A Config File to Save Them: A Workflow to Use Microsoft Sharepoint and R

If your working for a company that uses Microsoft Sharepoint as the central file sharing platform and are as impatient as I am, you will be annoyed sooner rather than later. Saving and reading xlsx or csv files is so much more inefficient compared to other cloud storing services like Google Drive/Googlesheets. Unfortunately, there is no package like googlesheets4 for Microsoft products that works just out of the box.

Of course, there are similar packages to communicate with Microsoft Sharepoint or Microsoft OneDrive via an API. But some of them like Microsoft365R work only well with OneDrive and Sharepoint online, but not for instance an on premise version of a Sharepoint. Or one needs special rights which are very hard to be granted by IT departments if the main reason is just to make saving and reading files easier for a lazy R programmer. In short: It is unnecessarily tedious.
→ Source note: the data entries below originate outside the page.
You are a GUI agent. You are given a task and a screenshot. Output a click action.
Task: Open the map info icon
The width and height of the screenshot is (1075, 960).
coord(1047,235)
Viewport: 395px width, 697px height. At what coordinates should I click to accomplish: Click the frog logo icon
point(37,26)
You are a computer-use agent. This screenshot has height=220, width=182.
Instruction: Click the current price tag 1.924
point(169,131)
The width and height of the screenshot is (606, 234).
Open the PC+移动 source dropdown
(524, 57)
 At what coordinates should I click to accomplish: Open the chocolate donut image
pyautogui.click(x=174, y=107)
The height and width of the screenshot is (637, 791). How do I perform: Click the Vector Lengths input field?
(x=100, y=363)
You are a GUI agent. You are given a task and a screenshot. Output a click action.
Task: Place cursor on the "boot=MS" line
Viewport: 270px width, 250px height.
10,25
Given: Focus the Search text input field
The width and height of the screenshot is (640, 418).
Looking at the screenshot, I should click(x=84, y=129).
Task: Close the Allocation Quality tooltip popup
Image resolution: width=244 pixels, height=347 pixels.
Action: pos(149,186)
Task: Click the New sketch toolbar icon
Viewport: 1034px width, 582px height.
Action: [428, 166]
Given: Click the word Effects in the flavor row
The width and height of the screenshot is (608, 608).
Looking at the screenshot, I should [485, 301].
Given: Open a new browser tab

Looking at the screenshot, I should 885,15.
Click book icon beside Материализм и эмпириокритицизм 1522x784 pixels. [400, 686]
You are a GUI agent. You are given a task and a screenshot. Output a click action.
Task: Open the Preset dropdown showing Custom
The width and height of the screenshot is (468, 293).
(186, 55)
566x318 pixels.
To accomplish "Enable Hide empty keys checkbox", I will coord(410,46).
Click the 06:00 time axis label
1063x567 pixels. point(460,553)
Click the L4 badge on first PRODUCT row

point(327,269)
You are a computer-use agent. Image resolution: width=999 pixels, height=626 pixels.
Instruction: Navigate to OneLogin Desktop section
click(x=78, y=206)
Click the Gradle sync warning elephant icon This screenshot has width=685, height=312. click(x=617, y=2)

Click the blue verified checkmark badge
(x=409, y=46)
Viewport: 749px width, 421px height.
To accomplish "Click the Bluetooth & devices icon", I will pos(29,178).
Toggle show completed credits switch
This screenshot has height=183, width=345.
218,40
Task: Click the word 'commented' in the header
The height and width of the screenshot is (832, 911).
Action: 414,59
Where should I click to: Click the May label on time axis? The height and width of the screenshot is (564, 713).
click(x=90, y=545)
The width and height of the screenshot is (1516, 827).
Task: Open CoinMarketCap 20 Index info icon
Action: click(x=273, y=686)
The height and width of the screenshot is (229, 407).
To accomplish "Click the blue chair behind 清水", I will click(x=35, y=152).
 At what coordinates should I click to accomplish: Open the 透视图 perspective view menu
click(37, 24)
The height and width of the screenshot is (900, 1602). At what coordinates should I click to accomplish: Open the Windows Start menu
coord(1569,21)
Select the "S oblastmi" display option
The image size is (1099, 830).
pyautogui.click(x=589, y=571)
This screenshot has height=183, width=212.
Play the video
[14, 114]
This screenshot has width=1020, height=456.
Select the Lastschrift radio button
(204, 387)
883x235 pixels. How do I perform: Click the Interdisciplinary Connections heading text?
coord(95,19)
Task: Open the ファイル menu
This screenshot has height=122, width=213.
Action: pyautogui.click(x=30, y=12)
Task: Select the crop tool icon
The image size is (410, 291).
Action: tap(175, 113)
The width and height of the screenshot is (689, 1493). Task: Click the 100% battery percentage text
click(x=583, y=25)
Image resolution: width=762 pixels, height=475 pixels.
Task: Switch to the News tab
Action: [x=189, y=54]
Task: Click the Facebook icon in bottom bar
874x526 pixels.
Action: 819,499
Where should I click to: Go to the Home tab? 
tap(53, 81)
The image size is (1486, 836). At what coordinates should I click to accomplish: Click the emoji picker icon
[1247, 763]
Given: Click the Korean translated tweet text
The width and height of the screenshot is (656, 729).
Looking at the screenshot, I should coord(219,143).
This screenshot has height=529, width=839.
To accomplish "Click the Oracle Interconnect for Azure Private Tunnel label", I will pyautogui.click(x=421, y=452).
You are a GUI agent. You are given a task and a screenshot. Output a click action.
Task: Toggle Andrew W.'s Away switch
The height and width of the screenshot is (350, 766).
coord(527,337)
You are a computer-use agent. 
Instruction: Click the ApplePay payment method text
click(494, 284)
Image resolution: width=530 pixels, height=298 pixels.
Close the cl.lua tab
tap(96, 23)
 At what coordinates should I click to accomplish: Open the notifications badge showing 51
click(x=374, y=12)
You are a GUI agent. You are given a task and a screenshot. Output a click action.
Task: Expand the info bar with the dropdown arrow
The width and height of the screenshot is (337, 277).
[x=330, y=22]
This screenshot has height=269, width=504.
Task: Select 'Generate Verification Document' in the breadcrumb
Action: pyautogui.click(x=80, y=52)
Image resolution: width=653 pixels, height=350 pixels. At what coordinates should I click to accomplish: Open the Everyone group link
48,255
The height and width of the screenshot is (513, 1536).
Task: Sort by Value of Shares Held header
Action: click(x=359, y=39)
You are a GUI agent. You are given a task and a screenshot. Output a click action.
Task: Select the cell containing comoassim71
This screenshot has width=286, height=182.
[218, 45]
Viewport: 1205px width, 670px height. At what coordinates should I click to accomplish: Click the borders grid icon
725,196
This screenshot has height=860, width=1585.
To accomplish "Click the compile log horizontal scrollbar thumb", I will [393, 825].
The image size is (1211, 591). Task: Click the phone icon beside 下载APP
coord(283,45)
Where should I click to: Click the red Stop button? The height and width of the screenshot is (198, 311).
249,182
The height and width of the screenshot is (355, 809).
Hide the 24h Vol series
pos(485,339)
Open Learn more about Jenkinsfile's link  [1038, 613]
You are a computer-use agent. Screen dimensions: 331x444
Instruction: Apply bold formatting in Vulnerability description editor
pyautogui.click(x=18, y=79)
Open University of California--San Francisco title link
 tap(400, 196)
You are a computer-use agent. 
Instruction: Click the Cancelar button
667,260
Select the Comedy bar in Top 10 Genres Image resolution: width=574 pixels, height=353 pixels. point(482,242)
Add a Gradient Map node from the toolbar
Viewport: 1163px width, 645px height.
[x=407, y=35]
But there is rescue! I developed a simple workflow without any APIs or special access rights. After all, Sharepoint and OneDrive are not just cloud storages, they are also integrated into the file system of every computer and are synchronized from there. I can take advantage of that.

The Requirements

  • I want to share Excel (or any other files) from R with other people over a Microsoft Sharepoint
  • The scripts are stored in Git repos and the Excel spreadsheets in a Sharepoint
  • Paths must be accessible regardless of OS and user

The Workflow

So I need a workflow that targets paths individually per user and at the same time allows generic path references in scripts.

To do so, I use the config package. It helps to store and read paths, parameters or even R code in a yaml config file that each person interacting with the script has to create on his or her computer.

There are two places that are suitable for this purpose:

  1. in the root directory of each user (~/); this is useful for paths or other configuration information that is used in multiple repos
  2. in the root folder of a repo/working directory of an .RProj

The docs say:

By default configuration data is read from a file named config.yml within the current working directory (or parent directories if no config file is found in the initially specified directory).

To make the example a tiny bit more complex, I call it my-test-config.yml and add two folders in yaml syntax: the Sharepoint root folder and a subfolder.

default:
  sharepoint: "~/My Sharepoint Root Folder/"
  sharepoint_special_project: "Folder for Special Project/"

After that I load the config file by calling the get() function. The result is a list called config, which elements are accessible with $:

# install.packages("config")
library(config)
#> 
#> Attaching package: 'config'
#> The following objects are masked from 'package:base':
#> 
#>     get, merge
config <- config::get(file = "my-test-config.yml")

# get the sharepoint root folder
config$sharepoint
#> [1] "~/My Sharepoint Folder/"
# get the sharepoint subfolder folder
config$sharepoint_special_project
#> [1] "Folder for Special Project/"

# build a full path that combines the root and the subfolder
paste0(config$sharepoint, config$sharepoint_special_project)
#> [1] "~/My Sharepoint Folder/Folder for Special Project/"

A simple call of paste0 combines the root folder and subfolder and it’s straightforward to include also a file name and extension. If you work on a Sharepoint, you most likely deal with xlsx-files:

file <- paste0(config$sharepoint, config$sharepoint_special_project, "my-file.xlsx")

Assuming I want to save the PlantGrowth data that comes as a default dataset (just like mtcars), I can use the  file variable to save an xlsx-file with the writexl package. To check if it works, I re-import the saved file with the readxl package.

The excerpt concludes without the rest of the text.